ERC solo está pendiente de sepultar los restos de Convergència para ocupar el trono hegemónico del nacionalismo. Y en Junts per Catalunya, la Crida, el PDeCAT o como quiera que se llame el mejunje posconvergente, todos se vigilan. Muy especialmente, los orates Puigdemont y Torra vigilan al Cameron catalán, Artur Mas, que amenaza con regresar en cuanto se acabe su inhabilitación judicial.
La Diada comenzó siendo la fiesta oficial de Cataluña. Desde 2012, pasó a ser la fiesta del nacionalismo catalán contra España. A continuación, la fiesta de la mitad de Cataluña contra la otra mitad. Y ahora es el escenario en el que se ventila la lucha por el poder entre nacionalistas. No es extraño que cada vez les cueste más trabajo acarrear a las multitudes para ese desfile.

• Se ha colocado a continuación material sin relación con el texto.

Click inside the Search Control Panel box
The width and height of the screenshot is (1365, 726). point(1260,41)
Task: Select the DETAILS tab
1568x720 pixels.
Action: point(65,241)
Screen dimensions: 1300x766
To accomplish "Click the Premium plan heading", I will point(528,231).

Dicen que discuten entre ellos sobre cómo reaccionar tras la sentencia. Hay dos estrategias: la de Puigdemont y su valido consiste en fugarse hacia delante. La de Junqueras, en avanzar hacia atrás (él diría “retroceder para tomar impulso”). Además, la sentencia les obligará a afrontar por obligación la imprescindible sustitución de la clase dirigente responsable del desastre del otoño del 17. Quienes protagonizaron aquella farsa fraudulenta no pueden ofrecer nada en el futuro, salvo su deshonra histórica.

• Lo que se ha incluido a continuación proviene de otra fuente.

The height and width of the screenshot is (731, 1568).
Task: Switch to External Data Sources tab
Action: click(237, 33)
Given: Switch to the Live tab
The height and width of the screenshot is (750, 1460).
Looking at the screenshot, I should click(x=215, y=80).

Vuelvo a Guardans. El nacionalismo insurreccional es un cáncer para Cataluña y para España. En tanto que insurrecto y destituyente, frenarlo es tarea de la ley. Pero en tanto que nacionalismo reaccionario (perdón por la redundancia), hay que derrotarlo en las urnas. Una tarea de la que los partidos que defienden la democracia constitucional han dimitido vergonzosamente. Unos —los socialistas de Sánchez— porque creen que no les irá mal poniendo fichas en ambas mesas. Otros —los de Ciudadanos y el PP— porque les es más cómodo embestir a Sánchez y esperar que todo lo resuelva Marchena.
En todo caso, el 11 de septiembre ya no se celebra el día de Cataluña, sino el de la división nacional de Cataluña. Una calamidad para varias generaciones.